Cross-Validated Row-Wise Alignment Scoring — cv_alignment

Runs explicit row-index cross-validation for multi-domain alignment models by delegating fold construction and execution to multidesign::cv_rows() and multidesign::cross_validate(). Held-out rows are scored by how similar their cross-block neighbours are in an external feature space, using either latent oos_predict projections or method-specific predict(..., type = "weights") support when available.

Usage

cv_alignment_rows(
  data,
  rows,
  fit_fn,
  features,
  k = 5L,
  feature_similarity = c("cosine", "correlation"),
  target_pool = c("analysis", "assessment", "both"),
  prediction_mode = c("auto", "embedding", "weights")
)

Arguments

data: A hyperdesign-compatible object. If data is not already a multidesign hyperdesign, it is coerced internally.
rows: Explicit held-out row specification forwarded to multidesign::cv_rows(). For hyperdesigns, each fold should be a named list mapping block names or positions to held-out row indices.
fit_fn: Function taking the analysis split for a fold and returning a fitted alignment object.
features: External feature matrices aligned to the original rows of each block. Supply either a named list of matrices, one per block, or a hyperdesign-compatible object whose $x matrices are treated as features.
k: Positive integer number of latent nearest neighbours used when scoring held-out rows.
feature_similarity: Similarity used for the external feature space. Either "cosine" (default) or "correlation".
target_pool: Which rows are available as retrieval targets for each held-out query block: "analysis" (default) uses training rows from the fitted fold, "assessment" uses only other held-out rows, and "both" concatenates the two pools when latent projection is available.
prediction_mode: How neighbour rankings are produced. "auto" (default) uses latent oos_predict projection for embedding-oriented fits and prefers predict(..., type = "weights") for transport-style fits when target_pool = "analysis". "embedding" forces latent neighbour search and "weights" forces weight-based ranking against training targets.

Value

A multidesign::cv_result with one row per fold.
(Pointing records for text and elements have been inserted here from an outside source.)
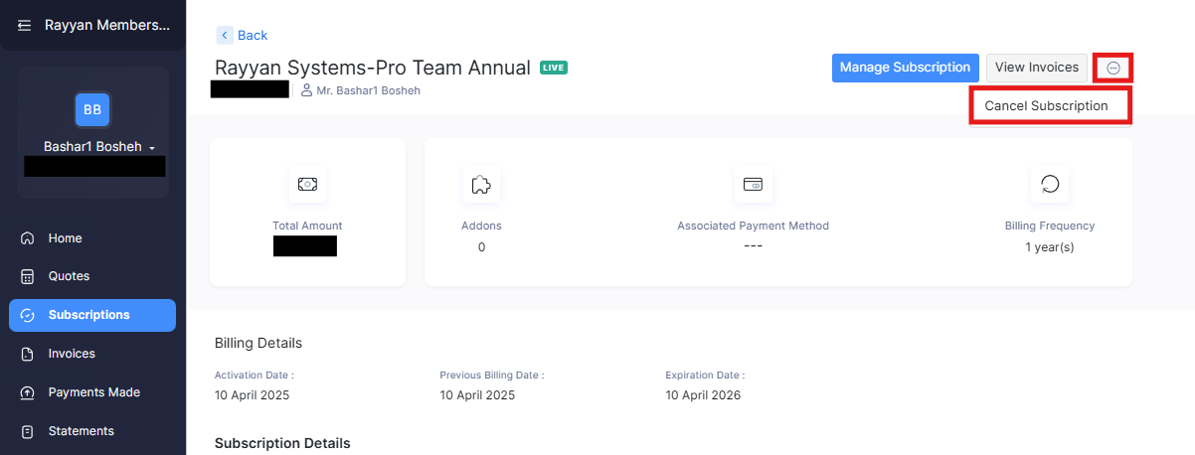Click the Billing Frequency refresh icon

[1050, 184]
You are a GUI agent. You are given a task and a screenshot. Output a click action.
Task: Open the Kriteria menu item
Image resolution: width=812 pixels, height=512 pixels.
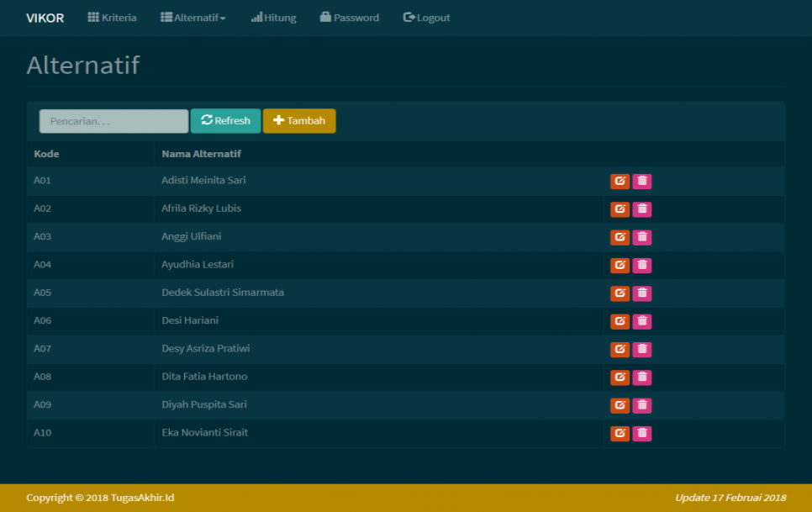112,18
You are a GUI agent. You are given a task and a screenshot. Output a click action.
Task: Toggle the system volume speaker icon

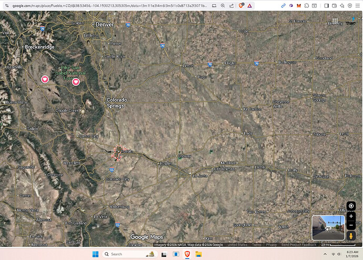[340, 254]
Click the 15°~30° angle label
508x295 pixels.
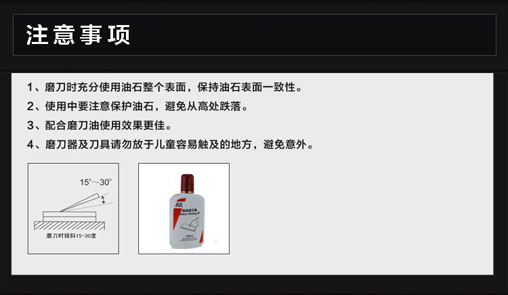[96, 182]
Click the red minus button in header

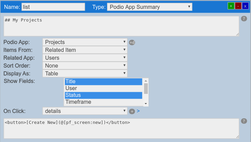[x=238, y=6]
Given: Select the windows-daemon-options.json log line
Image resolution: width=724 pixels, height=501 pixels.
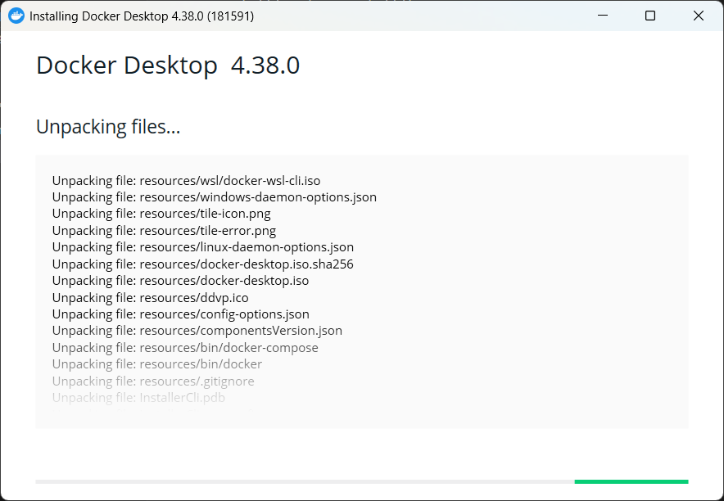Looking at the screenshot, I should tap(214, 197).
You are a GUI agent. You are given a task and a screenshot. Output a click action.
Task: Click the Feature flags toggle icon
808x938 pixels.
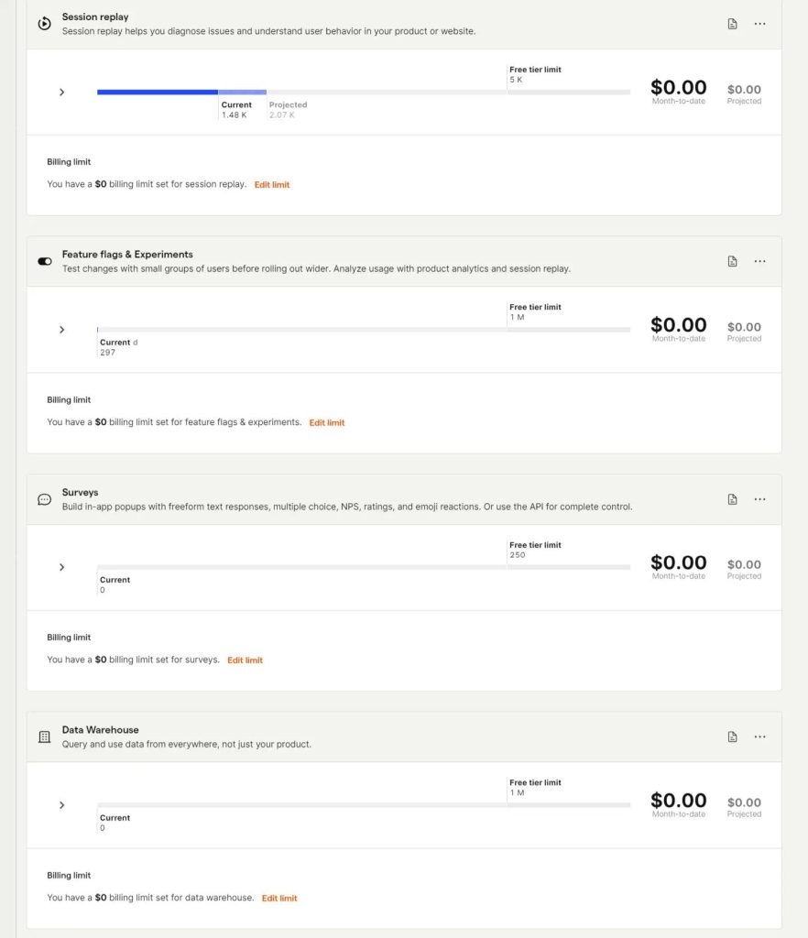44,261
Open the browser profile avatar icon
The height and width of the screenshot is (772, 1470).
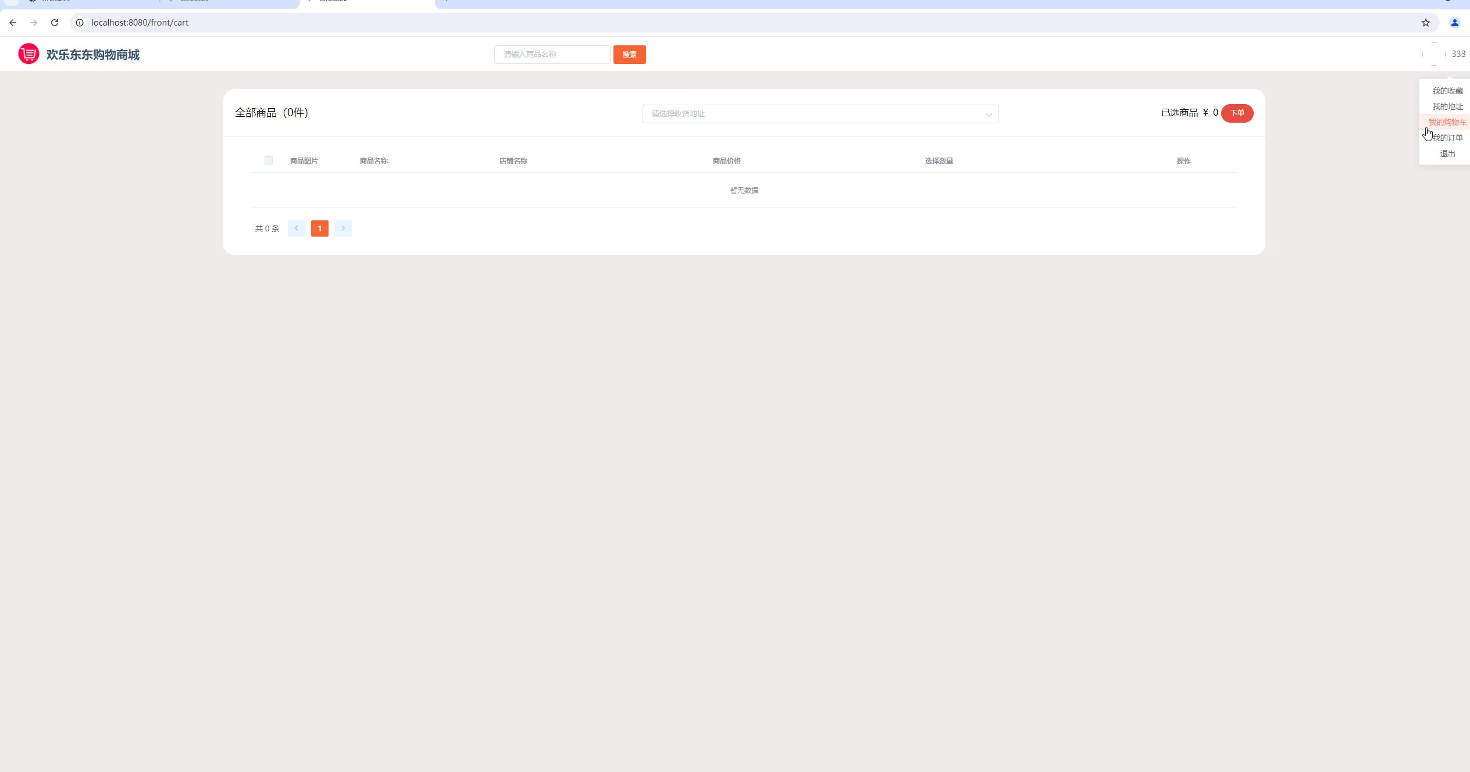pyautogui.click(x=1454, y=23)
The score table includes mean_top1_similarity, mean_topk_similarity, oracle_top1_similarity, oracle_topk_similarity, top1_gap, topk_gap, n_queries, and n_pairs.

Details

The external feature matrices are used only for held-out evaluation. If your fitting procedure uses correspondence tables keyed by original rows, include a stable row identifier in each block's design before calling this function so the training correspondences can be rebuilt inside fit_fn.